Assignment
Every record shown here needs to be repeated exactly.

Dataset extract
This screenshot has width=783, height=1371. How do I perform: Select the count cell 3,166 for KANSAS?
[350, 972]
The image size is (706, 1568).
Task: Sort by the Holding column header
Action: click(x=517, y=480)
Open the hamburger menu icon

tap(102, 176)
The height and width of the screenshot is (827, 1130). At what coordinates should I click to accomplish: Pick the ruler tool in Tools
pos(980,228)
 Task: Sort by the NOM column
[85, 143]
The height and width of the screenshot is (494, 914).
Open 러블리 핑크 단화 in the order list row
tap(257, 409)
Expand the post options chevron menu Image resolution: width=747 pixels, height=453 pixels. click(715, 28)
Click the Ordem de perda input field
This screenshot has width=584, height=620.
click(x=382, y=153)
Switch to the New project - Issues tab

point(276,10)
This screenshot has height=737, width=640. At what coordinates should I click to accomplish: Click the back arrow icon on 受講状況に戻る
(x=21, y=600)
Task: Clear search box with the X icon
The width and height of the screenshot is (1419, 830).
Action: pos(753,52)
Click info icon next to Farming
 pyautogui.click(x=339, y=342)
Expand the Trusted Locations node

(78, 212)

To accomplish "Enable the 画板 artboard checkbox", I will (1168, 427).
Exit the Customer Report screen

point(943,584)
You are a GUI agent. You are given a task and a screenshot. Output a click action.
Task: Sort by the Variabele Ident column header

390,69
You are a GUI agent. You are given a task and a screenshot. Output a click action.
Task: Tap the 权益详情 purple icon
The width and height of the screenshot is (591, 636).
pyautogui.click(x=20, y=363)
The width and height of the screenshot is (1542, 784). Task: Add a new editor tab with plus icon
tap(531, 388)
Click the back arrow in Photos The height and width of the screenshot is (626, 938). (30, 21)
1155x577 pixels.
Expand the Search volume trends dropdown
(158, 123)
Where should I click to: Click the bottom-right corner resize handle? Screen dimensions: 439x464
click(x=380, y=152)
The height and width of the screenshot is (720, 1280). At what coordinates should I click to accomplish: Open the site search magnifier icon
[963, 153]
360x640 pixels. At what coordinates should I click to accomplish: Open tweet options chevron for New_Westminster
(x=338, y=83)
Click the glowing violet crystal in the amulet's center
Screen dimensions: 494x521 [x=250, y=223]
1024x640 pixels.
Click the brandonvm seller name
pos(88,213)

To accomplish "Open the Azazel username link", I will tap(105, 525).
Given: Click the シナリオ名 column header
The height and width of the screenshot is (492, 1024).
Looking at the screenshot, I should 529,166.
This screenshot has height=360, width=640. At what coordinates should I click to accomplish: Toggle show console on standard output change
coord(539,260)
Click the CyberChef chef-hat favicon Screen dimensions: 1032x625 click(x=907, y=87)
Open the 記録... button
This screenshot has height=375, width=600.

Result for this exercise
This screenshot has width=783, height=1371. How do I perform: Select the count cell 3,166 for KANSAS?
[350, 972]
The image size is (706, 1568).
Task: Sort by the Holding column header
Action: click(x=517, y=480)
Open the hamburger menu icon

tap(102, 176)
The height and width of the screenshot is (827, 1130). At what coordinates should I click to accomplish: Pick the ruler tool in Tools
pos(980,228)
 Task: Sort by the NOM column
[85, 143]
The height and width of the screenshot is (494, 914).
Open 러블리 핑크 단화 in the order list row
tap(257, 409)
Expand the post options chevron menu Image resolution: width=747 pixels, height=453 pixels. click(715, 28)
Click the Ordem de perda input field
This screenshot has width=584, height=620.
click(x=382, y=153)
Switch to the New project - Issues tab

point(276,10)
This screenshot has height=737, width=640. At what coordinates should I click to accomplish: Click the back arrow icon on 受講状況に戻る
(x=21, y=600)
Task: Clear search box with the X icon
The width and height of the screenshot is (1419, 830).
Action: pos(753,52)
Click info icon next to Farming
 pyautogui.click(x=339, y=342)
Expand the Trusted Locations node

(78, 212)

To accomplish "Enable the 画板 artboard checkbox", I will (1168, 427).
Exit the Customer Report screen

point(943,584)
You are a GUI agent. You are given a task and a screenshot. Output a click action.
Task: Sort by the Variabele Ident column header

390,69
You are a GUI agent. You are given a task and a screenshot. Output a click action.
Task: Tap the 权益详情 purple icon
The width and height of the screenshot is (591, 636).
pyautogui.click(x=20, y=363)
The width and height of the screenshot is (1542, 784). Task: Add a new editor tab with plus icon
tap(531, 388)
Click the back arrow in Photos The height and width of the screenshot is (626, 938). (30, 21)
1155x577 pixels.
Expand the Search volume trends dropdown
(158, 123)
Where should I click to: Click the bottom-right corner resize handle? Screen dimensions: 439x464
click(x=380, y=152)
The height and width of the screenshot is (720, 1280). At what coordinates should I click to accomplish: Open the site search magnifier icon
[963, 153]
360x640 pixels. At what coordinates should I click to accomplish: Open tweet options chevron for New_Westminster
(x=338, y=83)
Click the glowing violet crystal in the amulet's center
Screen dimensions: 494x521 [x=250, y=223]
1024x640 pixels.
Click the brandonvm seller name
pos(88,213)

To accomplish "Open the Azazel username link", I will tap(105, 525).
Given: Click the シナリオ名 column header
The height and width of the screenshot is (492, 1024).
Looking at the screenshot, I should 529,166.
This screenshot has height=360, width=640. At what coordinates should I click to accomplish: Toggle show console on standard output change
coord(539,260)
Click the CyberChef chef-hat favicon Screen dimensions: 1032x625 click(x=907, y=87)
Open the 記録... button
This screenshot has height=375, width=600.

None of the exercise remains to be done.